煙草の方は村井吉兵衛が手掛けたタバコのCAMELIA。 が、物語の時代は明治42年から明治44年までなので、昔に買っていたたばこを長く吸っていたと思われます。 カメリアは色の名前を指し、椿の花のようなピンクがかった赤を指します。 長楽館という京都の菓子屋さんが、このタバコを模したお菓子を販売している模様。 中身はお菓子ですが、外箱はこのタバコの外装をまねています。 上のリンクから長楽館様の商品ページにとべますよ。 |
机のガスランプ | まだ電気が普及していないので、明かりはガスランプ。 換気をしないと危険な場合があります。ガスランプはそれほど明かりが強くないので、点けても暗いことが多いそう。 |
ハイネの「ブッフ デル リーデル」じゃないですか | クリスティアン・ヨハン・ハインリヒ・ハイネ(Christian Johann Heinrich Heine, 1797年12月13日 – 1856年2月17日)のこと。
ブッフ デル リーデルはBuch der Liederと書き、日本語では「歌の本」と訳す。 啄木はドイツ語の勉強を始めた頃に日記にこの「ブッフデルリーデルを辞書を使って読んでいる」と書いていたようです。 |
こころよく 我にはたらく仕事あれ それをし遂げて 死なんと思ふ |
この歌を詠んだ当時の啄木は、小説家を目指していましたが作品が評価されておらず、文章の校正などを行って給料を得ていました。

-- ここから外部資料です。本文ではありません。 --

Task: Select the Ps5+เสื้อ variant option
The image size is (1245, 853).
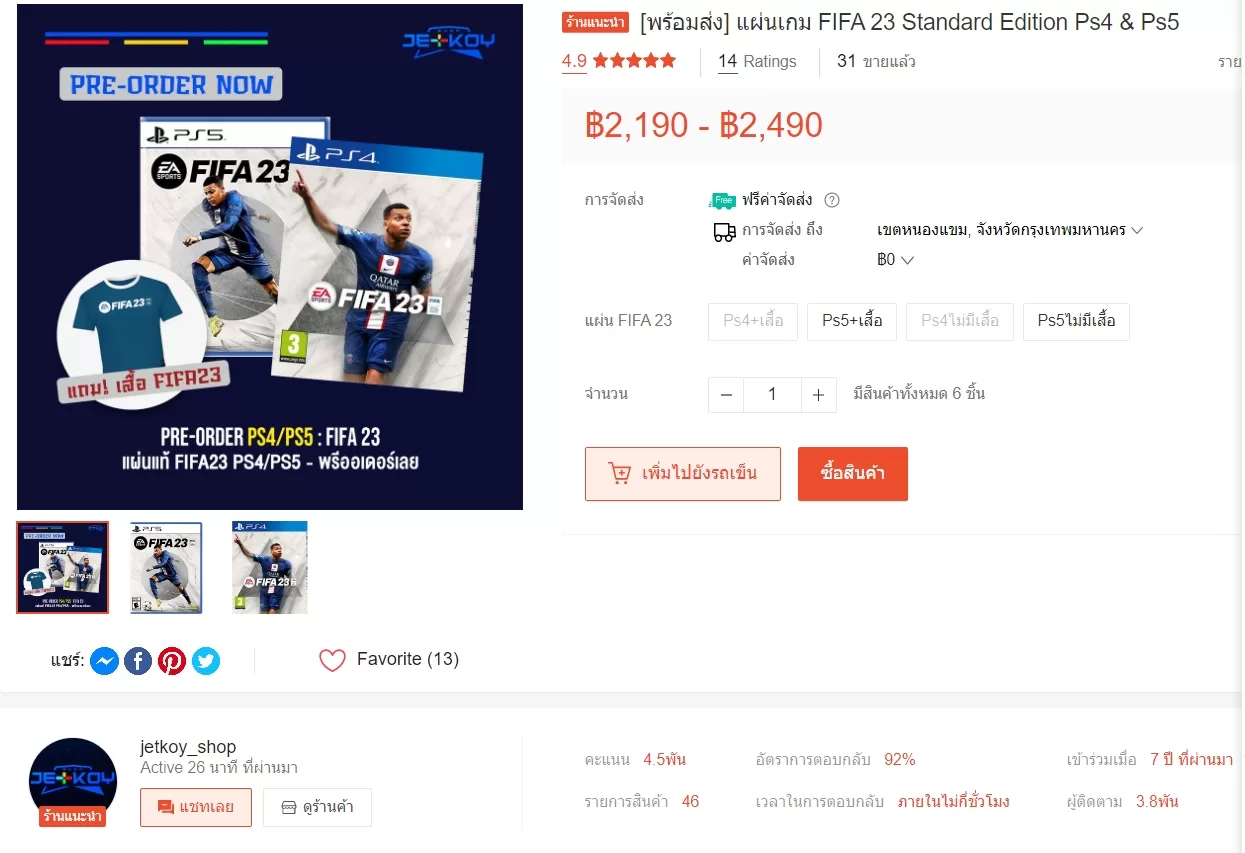Action: [852, 321]
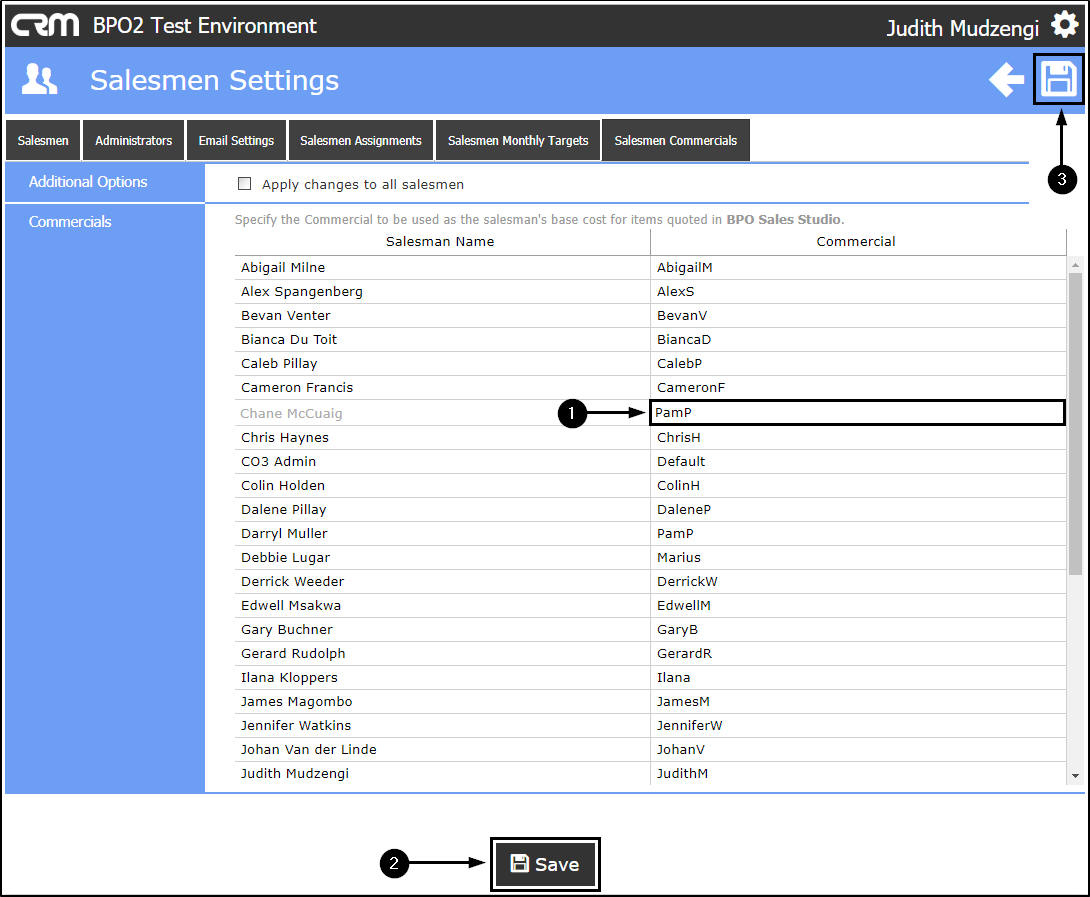
Task: Click the scroll up arrow in the table
Action: point(1075,265)
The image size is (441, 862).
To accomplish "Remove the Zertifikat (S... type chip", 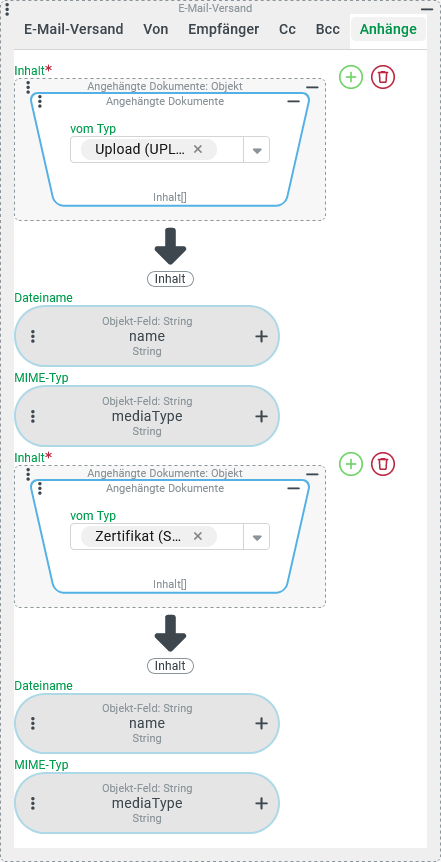I will pyautogui.click(x=198, y=536).
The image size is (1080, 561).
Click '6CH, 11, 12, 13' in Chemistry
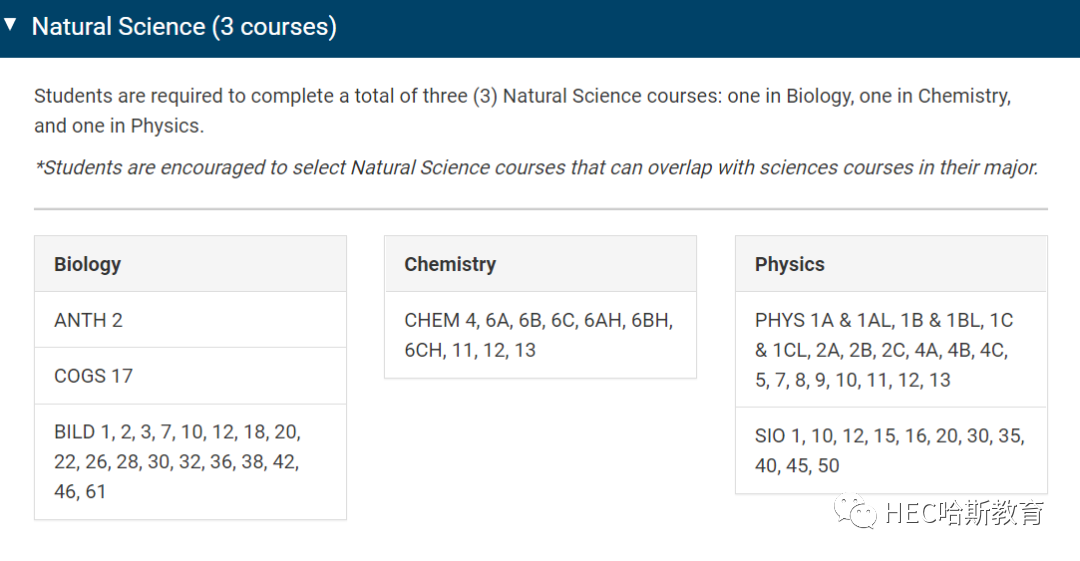click(470, 350)
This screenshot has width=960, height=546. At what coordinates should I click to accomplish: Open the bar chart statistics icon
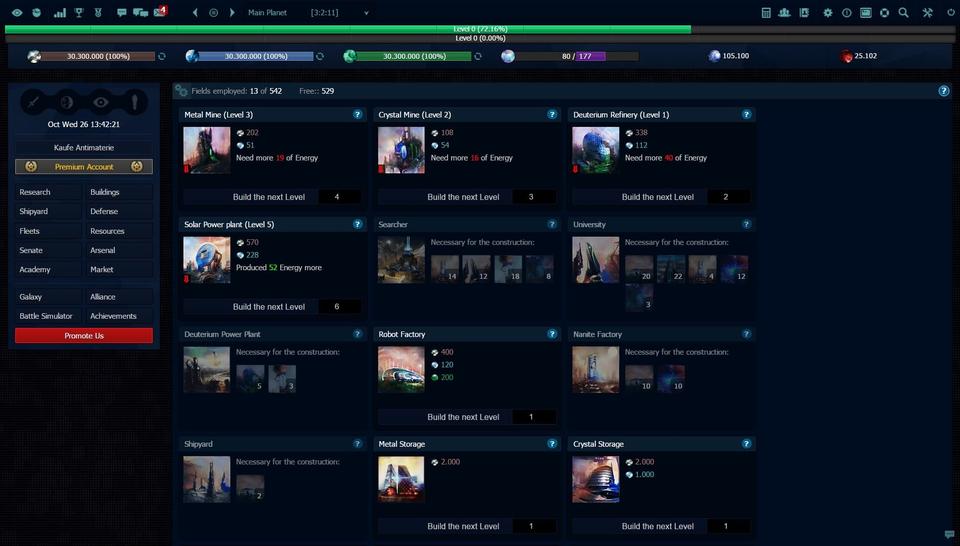[x=59, y=13]
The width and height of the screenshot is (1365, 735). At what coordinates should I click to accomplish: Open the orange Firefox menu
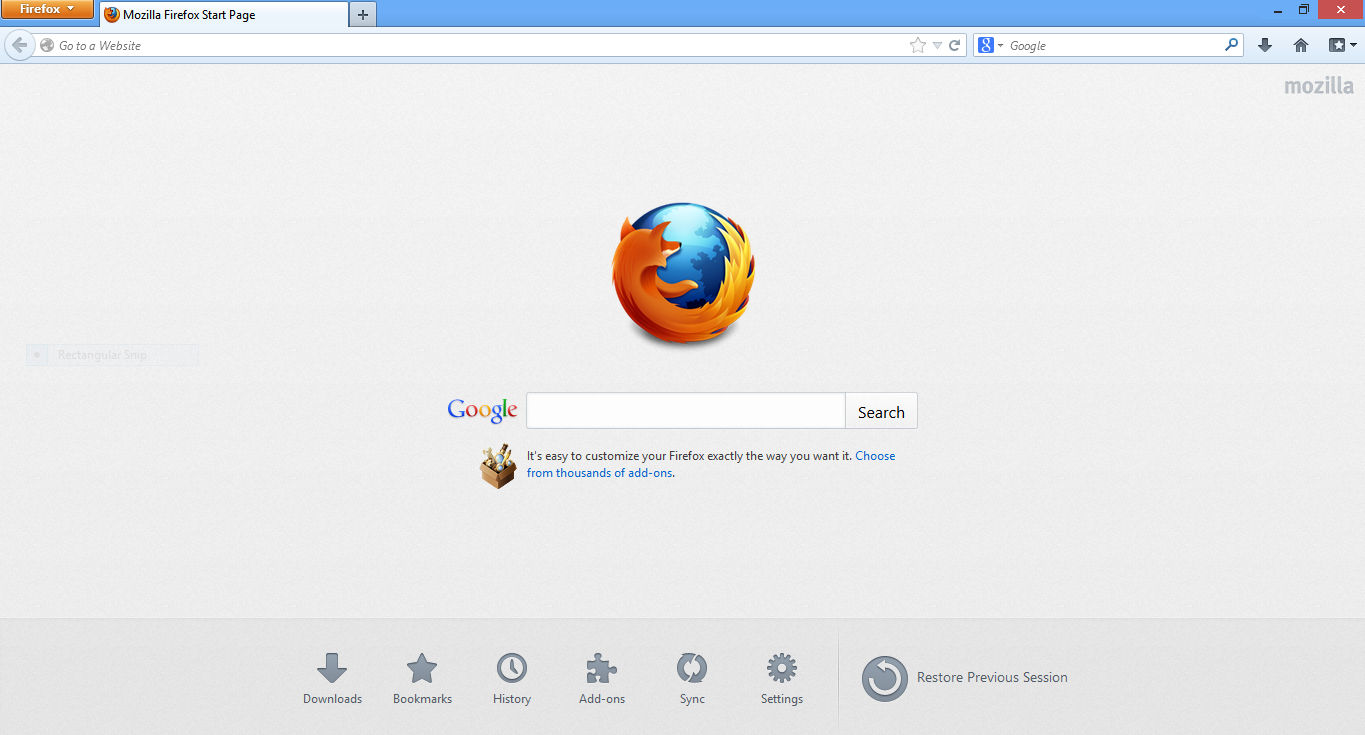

つまり、やりたい仕事では無い仕事をしていたという状況。 こころよく我にはたらく仕事あれ それをし遂げて死なんと思ふ という、今はやりたくないことをしているという、現状を悲しんでいる気持ちと、けれど、いつかはやりたいことが出来るように、歌が認められるようになるぞ!という前向きな気持ちも表している歌。 |
オープニング中の歌 浅草の凌雲閣のいただきに 腕組みし日の 長き日記(にき)かな |
浅草の凌雲閣の展望台で、腕組みをしながら今後の事を考えていたけれど、それに対する解決策は何も出ない。 日記の内容も長くなった原因かもしれませんが、啄木はローマ字日記という、ローマ字で文字を表現する日記を書いていました。 そのため、普通に書くよりも文字数が多くなり、長い日記になってしまったとも言えます。 凌雲閣は1話では開始から4分20ほどの所にあるシーン。 現存していません。 ローマ字日記をおこして掲載しているサイトがありましたので、リンクを貼っておきますね。 |
オープニング中の歌 さりげなく言ひし言葉はさりげなく 君も聴きつらむそれだけのこと |
さりげなく言った言葉を、あなたはさりげなく聴いていた。でも、それによって何かが起きたりしなかった。 ただそれだけのことだったんだ。言葉を発する、相手はそれを聞く。という事が行われた、それだけのこと。 啄木が何かしら意味を込めたものだった言葉が相手の耳には入ったけれど、その意味は伝わらなかった。ちょっと片思い風味の歌。 |
オープニング中の歌 ふるさとの訛なつかし停車場の人ごみの中そを聞きに行く |
停車場というのは駅のこと。
駅の人ごみの中に、自分の出身地のふるさとの訛りが聞こえてきたから、わざわざその人ごみの中に入ってなつかしい訛りを聞きにいく。 啄木は上京していて、地元の岩手県からは離れたところに住んでいる。 そんな状況の中で地元訛りが聞こえたらなつかしさに震えてしまう。 |
オープニングの歌 はたらけどはたらけど猶わが生活楽にならざりぢっと手を見る |
働いても働いても、お金はさほど手に入らず、裕福とは程遠い。そんなだから生活も楽にならない。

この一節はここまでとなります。